In the first quarter of 2020, the Firm began reporting a Wholesale Payments business unit within CIB following a realignment of the Firm’s wholesale payments businesses. The Wholesale Payments business comprises:
Merchant Services, which was realigned from CCB to CIB
Treasury Services and Trade Finance in CIB. Trade Finance was previously reported in Lending in CIB.
In connection with the alignment of Wholesale Payments, the assets, liabilities and headcount associated with the Merchant Services business were realigned to CIB from CCB, and the revenue and expenses of the Merchant Services business is reported across CCB, CIB and CB based primarily on client relationships. Prior periods have been revised to reflect this realignment and revised allocation methodology.





7

JPMorgan Chase & Co.
News Release


JPMorgan Chase & Co. (NYSE: JPM) is a leading global financial services firm with assets of $3.2 trillion and operations worldwide. The Firm is a leader in investment banking, financial services for consumers and small businesses, commercial banking, financial transaction processing, and asset management. A component of the Dow Jones Industrial Average, JPMorgan Chase & Co. serves millions of customers in the United States and many of the world’s most prominent corporate, institutional and government clients under its J.P. Morgan and Chase brands. Information about JPMorgan Chase & Co. is available at www.jpmorganchase.com.
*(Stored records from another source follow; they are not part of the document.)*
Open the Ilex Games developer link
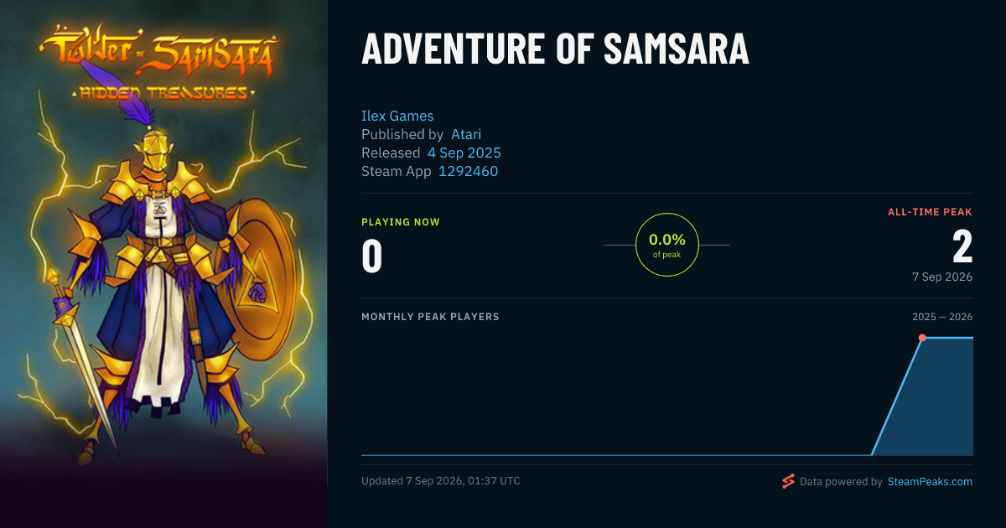The image size is (1006, 528). coord(397,116)
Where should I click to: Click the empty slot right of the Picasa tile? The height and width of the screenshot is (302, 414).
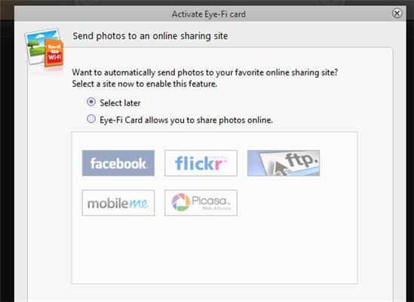(284, 203)
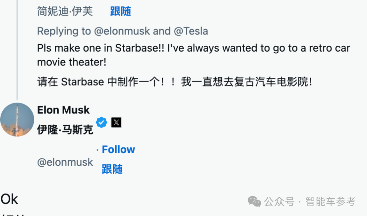367x216 pixels.
Task: Click the WeChat logo in the watermark
Action: point(255,201)
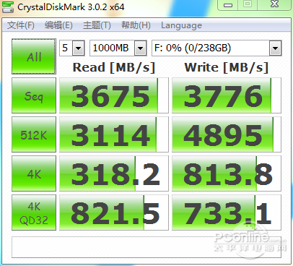This screenshot has height=266, width=293.
Task: Open the 主题(T) menu
Action: pyautogui.click(x=97, y=25)
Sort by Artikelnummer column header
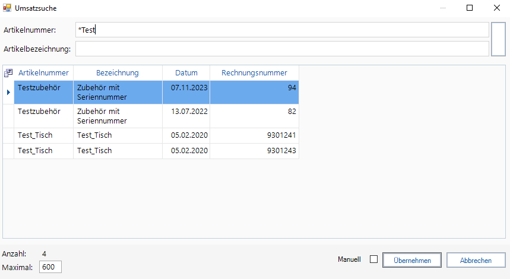 [x=43, y=73]
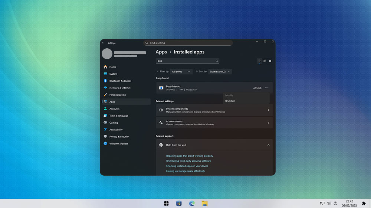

JPMorgan Chase & Co. will host a conference call today, July 14, 2020, at 8:30 a.m. (Eastern) to present second quarter 2020 financial results. The general public can access the call by dialing (866) 541-2724 in the U.S. and Canada, or (706) 634-7246 for international participants. Please dial in 10 minutes prior to the start of the call. The live audio webcast and presentation slides will be available on the Firm’s website, www.jpmorganchase.com, under Investor Relations, Events & Presentations.

A replay of the conference call will be available beginning at approximately 12:30 p.m. on July 14, 2020, through midnight, July 28, 2020, by telephone at (855) 859-2056 (U.S. and Canada) or (404) 537-3406 (international); use Conference ID # 1377456. The replay will also be available via webcast on www.jpmorganchase.com under Investor Relations, Events & Presentations. Additional detailed financial, statistical and business-related information is included in a financial supplement. The earnings release and the financial supplement are available at www.jpmorganchase.com.
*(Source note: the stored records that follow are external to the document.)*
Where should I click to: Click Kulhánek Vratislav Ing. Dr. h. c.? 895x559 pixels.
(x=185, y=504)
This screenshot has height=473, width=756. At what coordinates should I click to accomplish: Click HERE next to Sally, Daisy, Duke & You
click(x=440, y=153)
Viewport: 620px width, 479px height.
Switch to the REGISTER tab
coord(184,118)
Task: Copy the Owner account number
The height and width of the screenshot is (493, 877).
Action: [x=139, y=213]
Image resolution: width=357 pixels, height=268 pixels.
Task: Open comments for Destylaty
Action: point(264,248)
This earnings release contains forward-looking statements within the meaning of the Private Securities Litigation Reform Act of 1995. These statements are based on the current beliefs and expectations of JPMorgan Chase & Co.’s management and are subject to significant risks and uncertainties. Actual results may differ from those set forth in the forward-looking statements. Factors that could cause JPMorgan Chase & Co.’s actual results to differ materially from those described in the forward-looking statements can be found in JPMorgan Chase & Co.’s Annual Report on Form 10-K for the year ended December 31, 2019, and Quarterly Report on Form 10-Q for the quarterly period ended March 31, 2020, which have been filed with the Securities and Exchange Commission and are available on JPMorgan Chase & Co.’s website (https://jpmorganchaseco.gcs-web.com/financial-information/sec-filings), and on the Securities and Exchange Commission’s website (www.sec.gov). JPMorgan Chase & Co. does not undertake to update any forward-looking statements.